What a relief to finally view a major task through the rear view mirror. It took months to put together and price, but all the "bits and pieces" finally formed an actual yard sale - certainly the most labor intensive of any I've experienced. Like so many of its ilk, not exactly a moneymaker, but extra room to move about in the house afterward is always a good thing. So much back and forth was involved that the day afterward, I could scarcely walk.

Why bother with all the work, then? To be sure, clearing clutter is a factor. But in spite of the exhaustion afterward, I felt really good. Ordinarily there's too few reasons to talk to neighbors, and so a full day to do so was most invigorating. It reminded me of the days of retail that I loved, and sometimes still miss.

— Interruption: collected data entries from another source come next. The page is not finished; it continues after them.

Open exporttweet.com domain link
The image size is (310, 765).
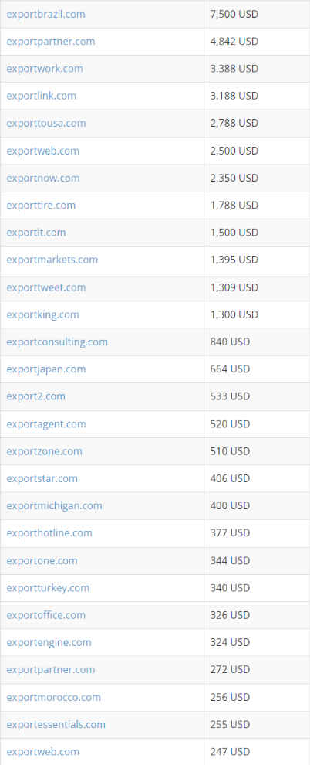(x=46, y=287)
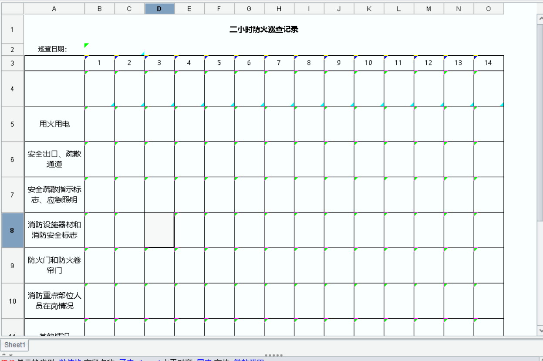Viewport: 543px width, 361px height.
Task: Select the 防火门和防火卷帘门 cell
Action: tap(54, 266)
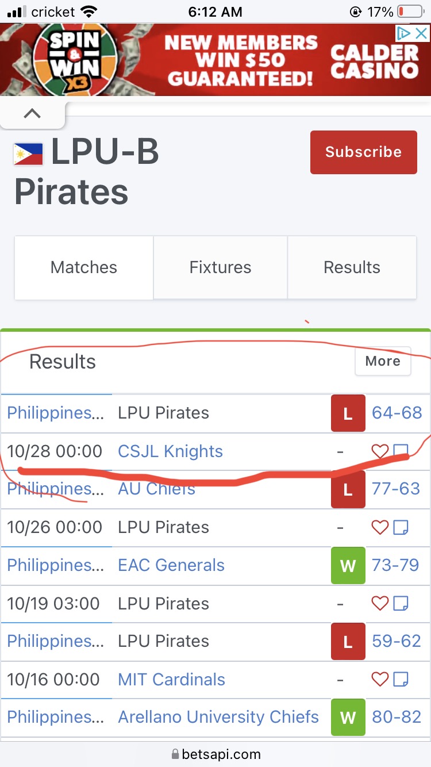This screenshot has height=767, width=431.
Task: Tap the AdChoices triangle icon on banner
Action: click(x=405, y=33)
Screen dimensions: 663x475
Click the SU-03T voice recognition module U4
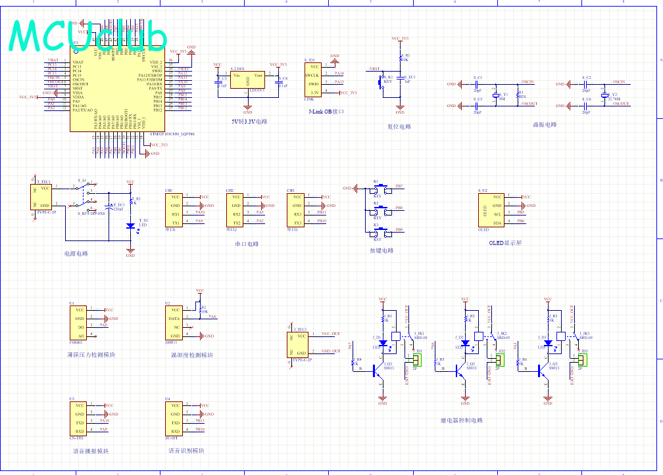coord(174,418)
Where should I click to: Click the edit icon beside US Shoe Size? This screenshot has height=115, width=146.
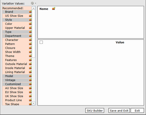[x=30, y=16]
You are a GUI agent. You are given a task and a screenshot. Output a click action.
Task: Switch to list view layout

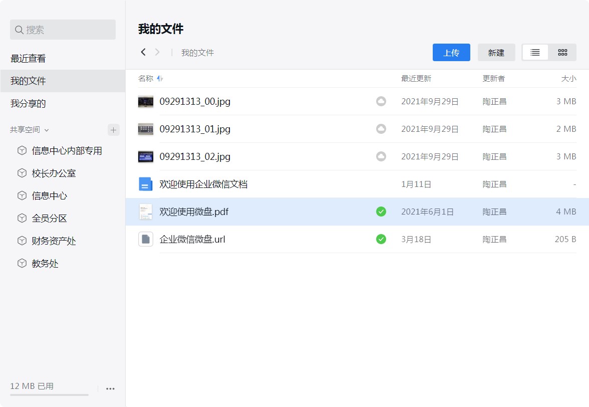point(535,53)
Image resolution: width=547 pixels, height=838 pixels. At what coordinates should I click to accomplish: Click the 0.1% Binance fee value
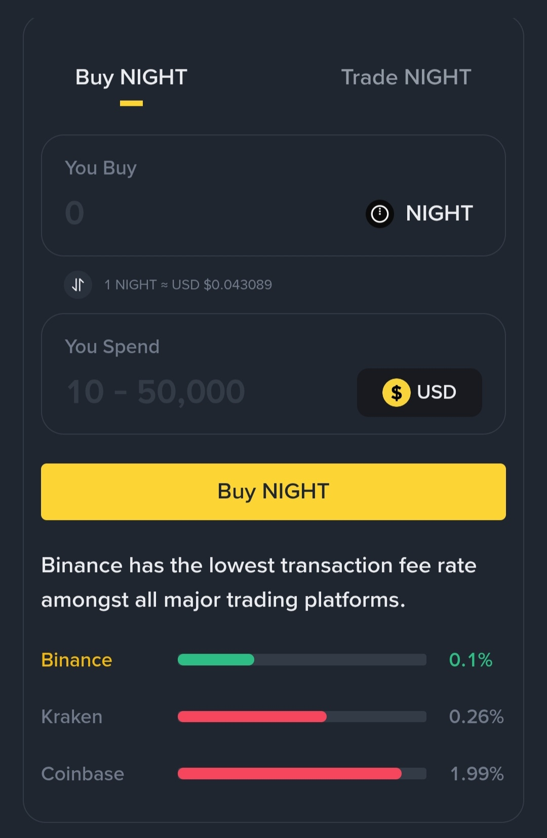[x=471, y=660]
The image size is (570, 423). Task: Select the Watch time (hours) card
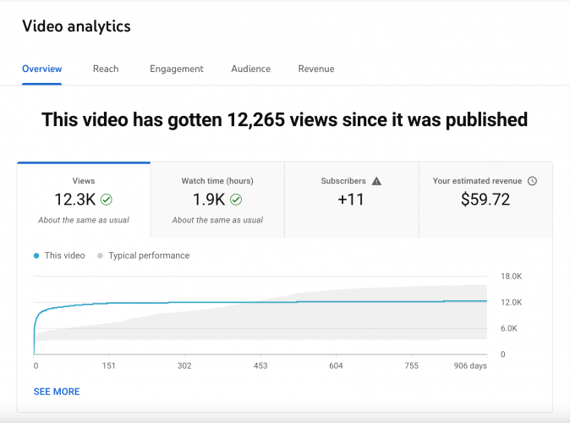(217, 200)
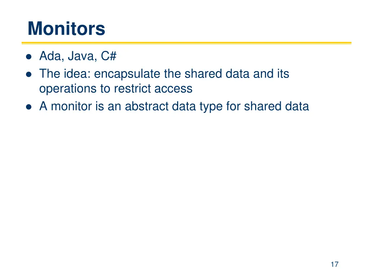Click the bullet before Ada, Java, C#
The image size is (370, 277).
[x=29, y=57]
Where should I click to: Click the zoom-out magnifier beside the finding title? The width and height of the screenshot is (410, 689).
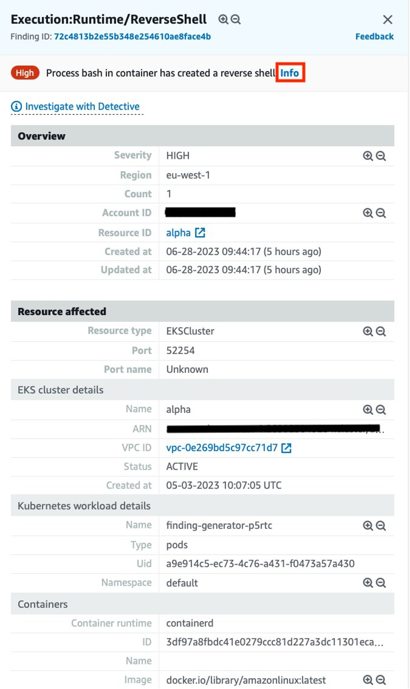point(236,20)
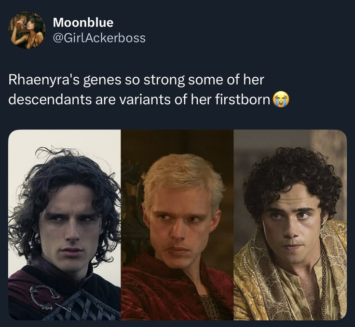The width and height of the screenshot is (355, 327).
Task: Click the loudly crying face emoji
Action: click(281, 100)
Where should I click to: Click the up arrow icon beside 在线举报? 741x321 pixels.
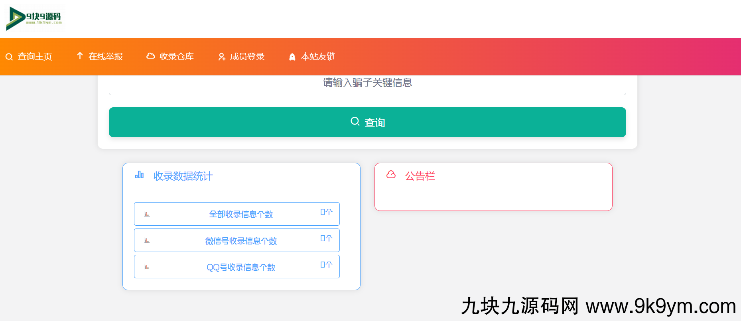(80, 56)
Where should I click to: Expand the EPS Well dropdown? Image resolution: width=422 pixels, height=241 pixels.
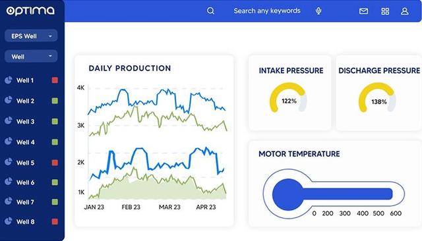tap(31, 36)
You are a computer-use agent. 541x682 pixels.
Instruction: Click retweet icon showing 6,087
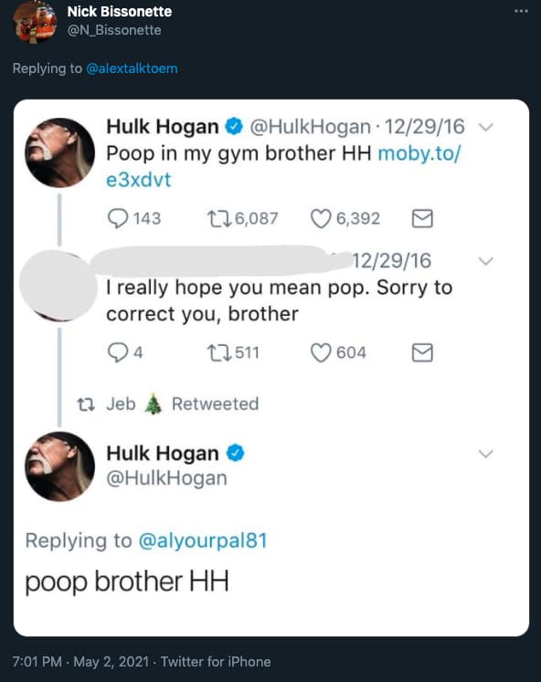(x=219, y=218)
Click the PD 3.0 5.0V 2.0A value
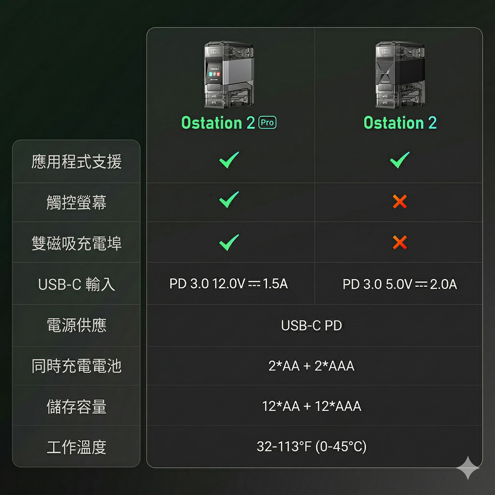The image size is (495, 495). tap(399, 284)
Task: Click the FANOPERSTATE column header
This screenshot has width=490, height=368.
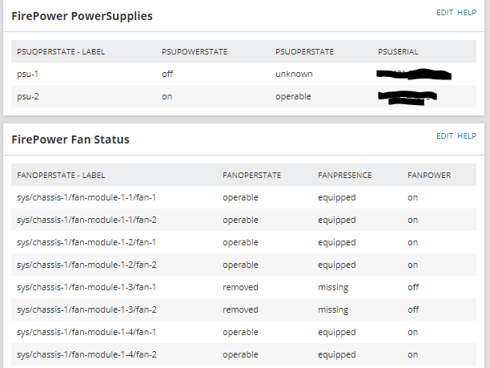Action: (253, 175)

Plastic as the new "collectible"? Collectible glassware doesn't seem to have the panache it held prior to the Great Recession. Fortunately Mom played that particular market right by selling much of her best glassware in the height of its popularity. I even gave an old plastic watering pitcher to a young man who enthused about his backyard garden, which he presented on his tablet. What a surprise to see plants growing in the same weathered plastic pots (decades old) as some still taking space in the garage! A young woman purchased some of the pink plastic dinnerware had which graced the dinner table fifty years earlier. Odd to think we were both sentimental about old plastic! I showed her one of the salad bowls I still used - stains and all.

Of course, the main thing that stood out in this month of May: lots of resignation all around, regarding lowered growth levels in the economy. Let alone the fact the "winding down" process is apparently just beginning. Who knew: agreement seems to exist between the Fed and Washington elite about this whole state of affairs. But why haven't new possibilities for growth and economic direction even been discussed? It almost feels as though our government is telling citizens, "Sorry, we're just not that into you". Because if renewed growth mattered to Washington, by extension it should matter to the Fed as well. Combating inflation is mostly an excuse.

This wrap up includes some additional links which proved too numerous for inclusion in the midweek MM postings. First I want to highlight a quote from Michael Strain (HT James Pethoukis) in this Washington Post article, "Robot workers could tear America's social fabric".
Today, it is tempting to think of creative destruction as a relatively benign thing - Starbucks replacing mom-and-pop coffee shops, or companies going out of business from time to time. In reality, creative destruction can be a massive, painful force.
That's not to say creative destruction isn't needed, of course. But all too often we're left with limited circumstances where creative destruction is allowed to take place, versus the scenarios where creative destruction doesn't get a chance. Often the latter are the ones which could have provided significant societal gain. Why the difference? And how can economic environments continue to exist, for the social activities which people miss most? I hope that Strain's article gets the attention it deserves.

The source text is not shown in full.